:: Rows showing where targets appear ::
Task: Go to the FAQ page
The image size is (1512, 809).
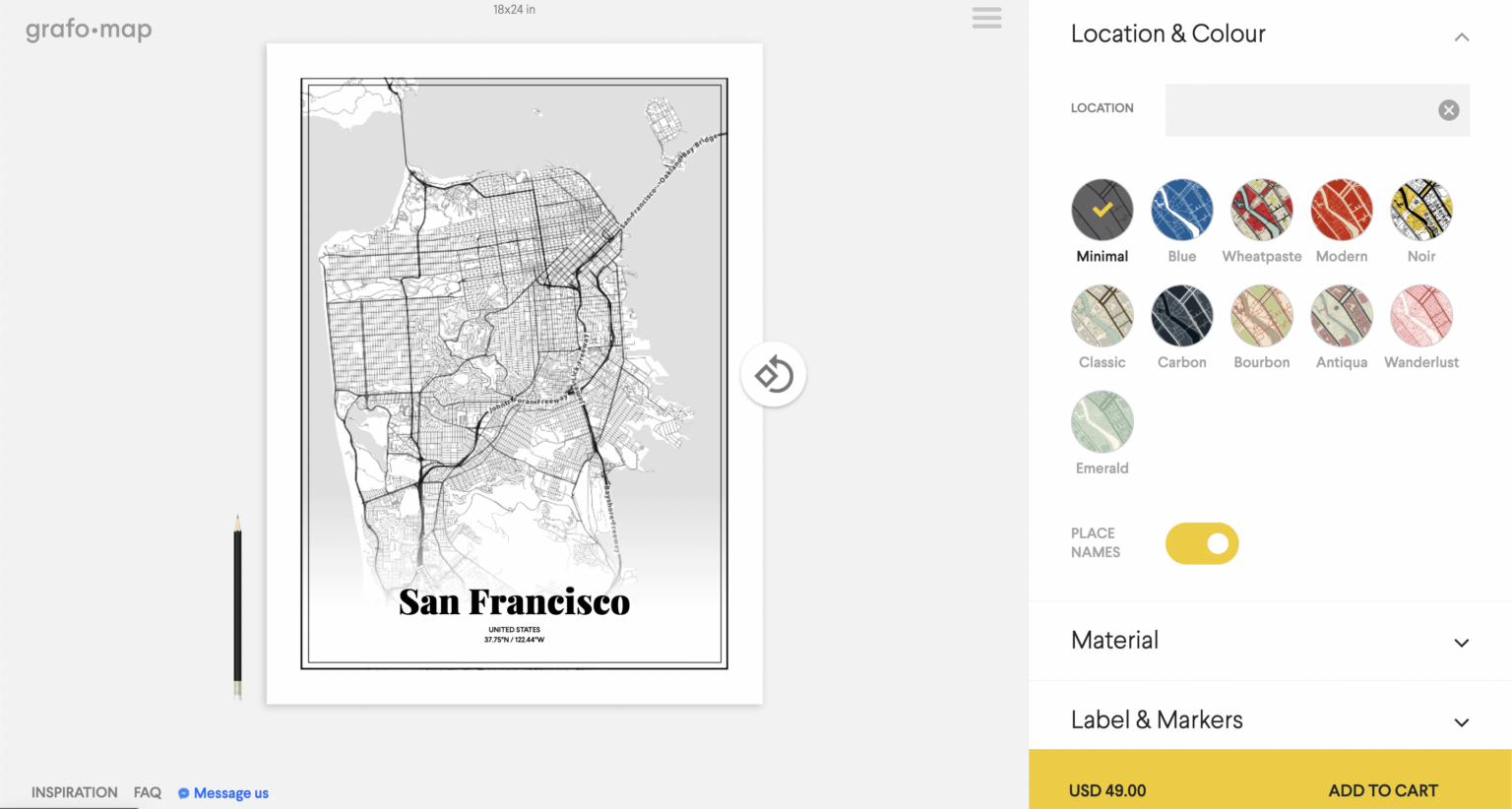Action: click(148, 792)
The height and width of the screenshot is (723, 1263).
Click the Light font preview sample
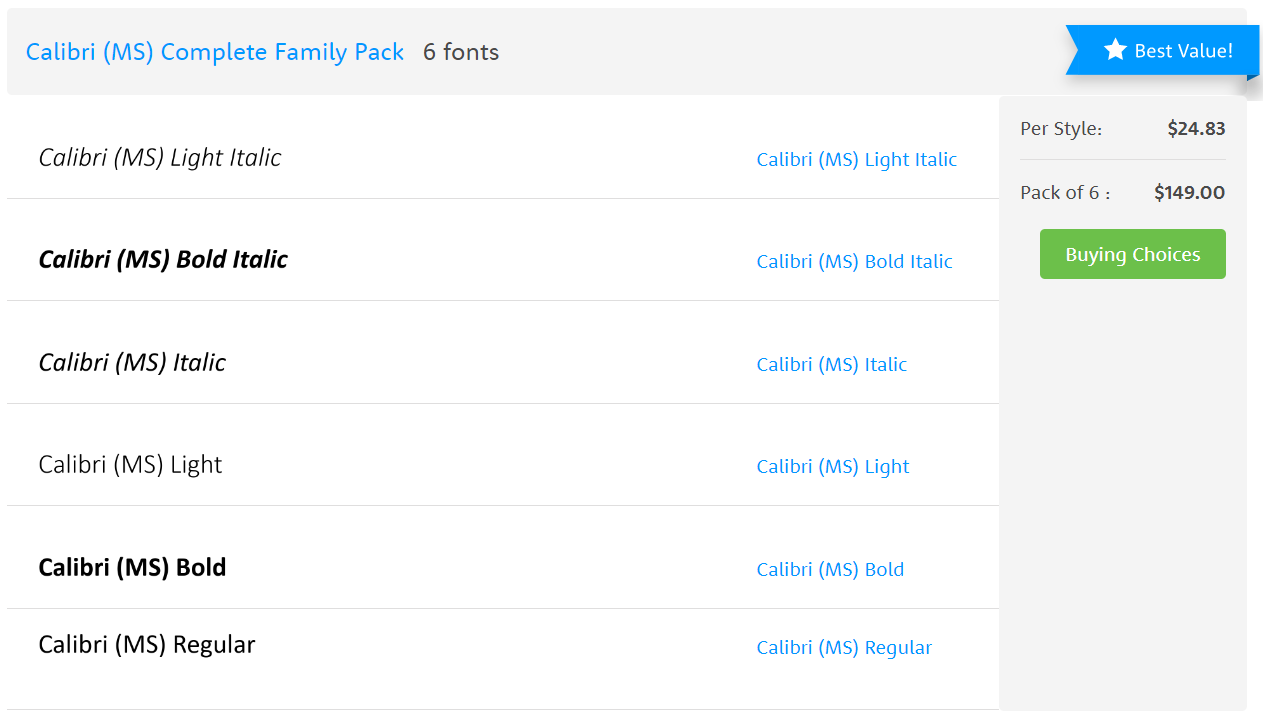130,464
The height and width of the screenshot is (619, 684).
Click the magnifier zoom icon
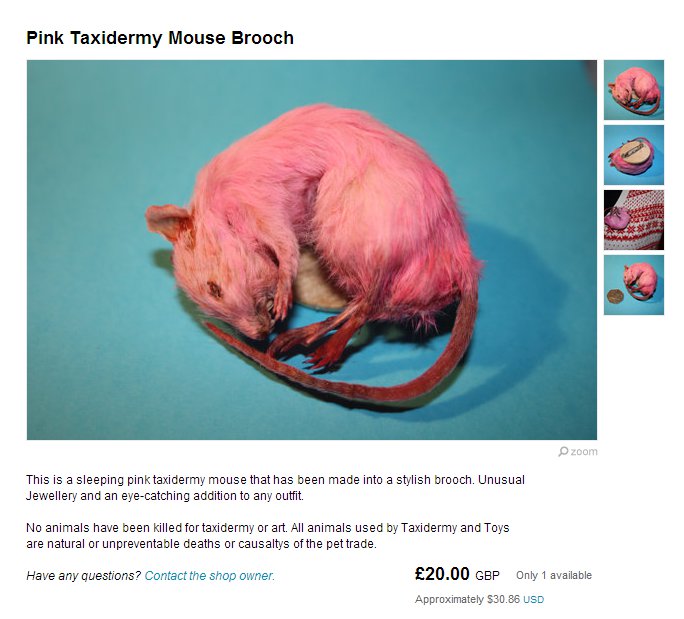pyautogui.click(x=563, y=451)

:: Exercise task ::
Reproduce these lines verbatim, omitting the pictures.

:: Completed exercise ::
Task: Go to the FAQ page
The image size is (1512, 809).
Action: click(148, 792)
The height and width of the screenshot is (723, 1263).
Click the Light font preview sample
130,464
The height and width of the screenshot is (619, 684).
Click the magnifier zoom icon
pyautogui.click(x=563, y=451)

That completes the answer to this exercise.